Isso trouxe uma possibilidade de discussão notável, que foi assumida por gente diferente entre si, mas que tinha em comum o entusiasmo. Contudo, o que está acontecendo agora me parece que é pior do que não ser ainda uma ágora. É um desvio grande do significado dela: passamos a ter uma sociedade na qual a mentira ficou tão forte, tão intensa, que surge uma quantidade de pessoas cuja prática é a mentira, porque dessa maneira conseguem resultados políticos. Isso aconteceu no Brexit, bem como na eleição de Trump – e, ao que parece, na eleição brasileira também, segundo as reportagens de Patrícia Campos Mello publicadas na Folha.

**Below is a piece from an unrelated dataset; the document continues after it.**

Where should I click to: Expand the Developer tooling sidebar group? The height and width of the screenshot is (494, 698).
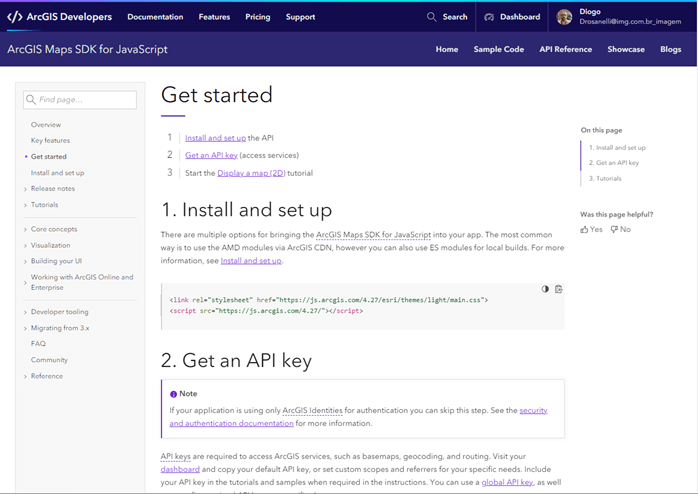25,312
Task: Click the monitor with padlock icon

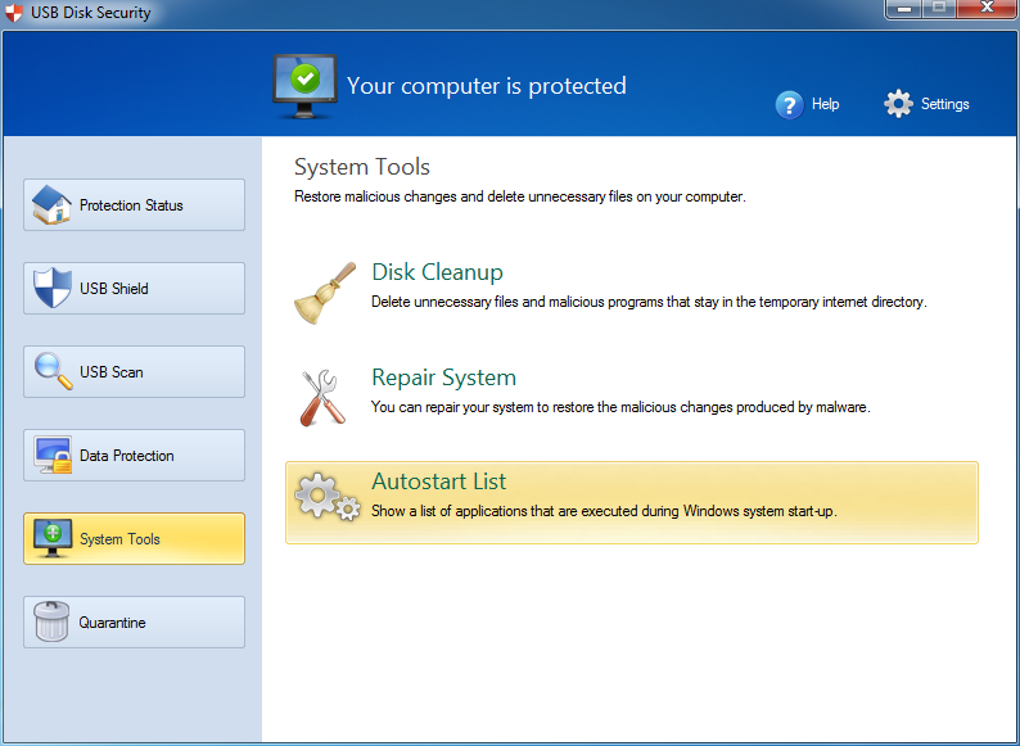Action: pos(52,455)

E há um nível de mentira que é pura maldade. Há quem mente só para causar mal aos outros, divulgando notícias falsas, fazendo campanha contra as vacinas, levando assim a ressurgirem doenças praticamente eliminadas. Isso já aconteceu no passado, mas adquire hoje uma dimensão gigantesca.
Seria preciso hoje, em relação à internet, um critério ético muito forte. Como faremos esse instrumento admirável de comunicação, de divulgação, de tudo o mais, se tornar mais forte e perder o elemento nocivo, negativo? É fundamental, para isso, pensarmos na formação das pessoas para um espírito mais crítico com relação ao que leem. Há coisas mais ou menos óbvias para uma pessoa culta: uma informação que chega pelo WhatsApp e não tem fonte confiável é falsa! As chances de ser mentirosa é gigantesca. Se você tiver uma informação de saúde sem fonte bibliográfica confiável, ela é falsa! Se falaram “doutor fulano” e não deram sobrenome, o lugar onde ele trabalha, o lugar onde se formou, universidade onde fez a sua pesquisa, essa notícia provavelmente é mentirosa! No entanto, essas notícias se espalham com uma facilidade gigantesca. Quer dizer, soma-se uma vontade de mentir com uma disposição ingênua, gigantesca, a aceitar a mentira. São dois fenômenos diferentes que se deveria estudar e enfrentar, para a internet realmente desenvolver suas potencialidades positivas, para ela ser um veículo de troca de ideias, de enriquecimento do conhecimento e tudo.
O espantoso na internet é ela proporcionar um nível de informação enorme, mas que não se traduz necessariamente em conhecimento – nos remetendo à qualificação, à formação, sinônimos da educação – e consciência, a qual é um valor moral. Esses três elementos –conhecimento, educação, consciência – não são consequências automáticas de você ter uma quantidade gigantesca de informação. Ao contrário, infelizmente parece que essa quantidade gigantesca de informação acaba tendo efeitos mais negativos do que positivos. Mas isso terá que mudar! Penso que a educação formal, nas escolas, a televisão e a própria internet, deveriam se empenhar em promover esse tipo de formação e tomar esse tipo de cuidado.
Cleyton Andrade: Muito obrigado! Eu agradeço em nome da Diretoria e da Comissão de Cartéis e Intercâmbio, esperamos ter novas oportunidades para novas conversas.